7. The learned counsel for the defendants has urged only
one ground at the time of hearing of this appeal namely that
there was no negligence on the part of the defendants and,
therefore, the defendants are not liable to pay any
compensation whatsoever to the plaintiff. It is submitted that
the defendants took all possible care and precaution in the
treatment. Gas gangrene is a disease which can happen to
anyone at any time, even with the smallest of injuries by pin
prick or by abrasion like tetanus. The incubation period is 2-3
days before the onset of the disease and there is rapid
progression of the same once the bacteria establishes actively.
The defendants gave medications which included antibiotics,
fasciotomy, hyperbaric oxygen and AGGS upon observing the
signs of this disease. The doctors decided to amputate the
limb of the plaintiff to save his life on 14th May, 2000 only after
getting confirmed that there was onset of gas gangrene, by
laboratory tests. The whole case of negligence was built upon
noting by a resident doctor in casualty ward regarding
suspected gas gangrene. Had the patient developed gas
gangrene on 11th May, 2000 then by the second day, there
would have been foul smell emanating from his wound. The
onset of gas gangrene is sudden and dramatic. Symptoms
usually begin suddenly and quickly worsen. X-Ray, CT Scan or
MRI of the area may show gas in the tissues. Without
treatment, death occurs within 48 hours.
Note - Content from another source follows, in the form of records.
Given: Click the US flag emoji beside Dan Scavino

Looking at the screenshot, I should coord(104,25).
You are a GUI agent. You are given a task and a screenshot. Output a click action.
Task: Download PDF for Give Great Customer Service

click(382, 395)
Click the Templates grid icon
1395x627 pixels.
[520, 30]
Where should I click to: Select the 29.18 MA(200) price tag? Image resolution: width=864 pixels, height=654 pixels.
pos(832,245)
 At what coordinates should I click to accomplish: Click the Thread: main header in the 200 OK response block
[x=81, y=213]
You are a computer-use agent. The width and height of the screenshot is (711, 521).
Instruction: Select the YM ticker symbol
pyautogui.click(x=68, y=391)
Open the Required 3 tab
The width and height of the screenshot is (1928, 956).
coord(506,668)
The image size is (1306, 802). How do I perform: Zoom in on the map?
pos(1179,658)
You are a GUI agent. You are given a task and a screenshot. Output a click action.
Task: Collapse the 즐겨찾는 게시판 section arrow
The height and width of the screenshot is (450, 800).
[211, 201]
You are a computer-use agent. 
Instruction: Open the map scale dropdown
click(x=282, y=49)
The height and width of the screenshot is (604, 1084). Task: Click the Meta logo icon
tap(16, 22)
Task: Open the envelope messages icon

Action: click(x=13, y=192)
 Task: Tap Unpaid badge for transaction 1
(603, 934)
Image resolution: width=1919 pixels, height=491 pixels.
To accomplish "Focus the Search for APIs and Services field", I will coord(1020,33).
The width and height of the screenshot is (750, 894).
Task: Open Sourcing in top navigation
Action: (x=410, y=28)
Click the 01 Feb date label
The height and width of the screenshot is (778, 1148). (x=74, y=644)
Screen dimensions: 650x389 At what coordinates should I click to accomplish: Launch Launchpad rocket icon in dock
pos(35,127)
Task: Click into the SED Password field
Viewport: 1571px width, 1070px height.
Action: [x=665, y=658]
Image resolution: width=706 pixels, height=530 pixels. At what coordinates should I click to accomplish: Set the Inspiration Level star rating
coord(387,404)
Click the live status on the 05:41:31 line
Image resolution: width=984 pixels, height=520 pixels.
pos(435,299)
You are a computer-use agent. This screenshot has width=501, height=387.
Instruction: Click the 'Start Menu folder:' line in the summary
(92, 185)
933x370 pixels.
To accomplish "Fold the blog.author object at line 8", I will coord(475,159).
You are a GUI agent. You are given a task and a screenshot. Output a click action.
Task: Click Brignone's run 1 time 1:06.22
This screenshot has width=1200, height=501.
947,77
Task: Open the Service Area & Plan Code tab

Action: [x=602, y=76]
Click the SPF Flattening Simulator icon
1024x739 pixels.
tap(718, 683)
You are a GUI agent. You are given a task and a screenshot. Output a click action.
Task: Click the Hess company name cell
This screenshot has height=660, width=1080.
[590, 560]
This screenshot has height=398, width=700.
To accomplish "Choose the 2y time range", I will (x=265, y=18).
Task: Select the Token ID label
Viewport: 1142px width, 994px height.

The learned counsel
for the defendants refer to and rely upon the literature on gas
gangrene and the judgment of the Supreme Court in Kusum
Sharma v. Batra Hospital and Medical Research Centre,
(2010) 3 SCC 480 in which the Supreme Court laid down the
following principles for deciding the case of medical
negligence:-
"89. On scrutiny of the leading cases of medical negligence both in our country and other countries specially United Kingdom, some basic principles emerge in dealing with the cases of medical negligence. While deciding whether the medical professional is guilty of medical negligence following well-known principles must be kept in view:
I. Negligence is the breach of a duty exercised by omission to do something which a reasonable man, guided by those considerations which ordinarily regulate the conduct of human affairs, would do, or doing something which a prudent and reasonable man would not do.
II. Negligence is an essential ingredient of the offence. The negligence to be established by the prosecution must be culpable or gross and not the negligence merely based upon an error of judgment.
III. The medical professional is expected to bring a reasonable degree of skill and knowledge and must exercise a reasonable degree of care. Neither the very highest nor a very low degree of care and competence judged in the light of the particular circumstances of each case is what the law requires.
IV. A medical practitioner would be liable only where his conduct fell below that of the standards of a reasonably competent practitioner in his field.
V. In the realm of diagnosis and treatment there is scope for genuine difference of opinion and one professional doctor is clearly not negligent merely because his conclusion differs from that of other professional doctor.
VI. The medical professional is often called upon to adopt a procedure which involves higher element of risk, but which he honestly believes as providing greater chances of success for the patient rather than a procedure involving lesser risk but higher chances of failure. Just because a professional looking to the gravity of illness has taken higher element of risk to redeem the patient out of his/her suffering which did not yield the desired result may not amount to negligence.
VII. Negligence cannot be attributed to a doctor so long as he performs his duties with reasonable skill and competence. Merely because the doctor chooses one course of action in preference to the other one available, he would not be liable if the course of action chosen by him was acceptable to the medical profession.
VIII. It would not be conducive to the efficiency of the medical profession if no doctor could administer medicine without a halter round his neck.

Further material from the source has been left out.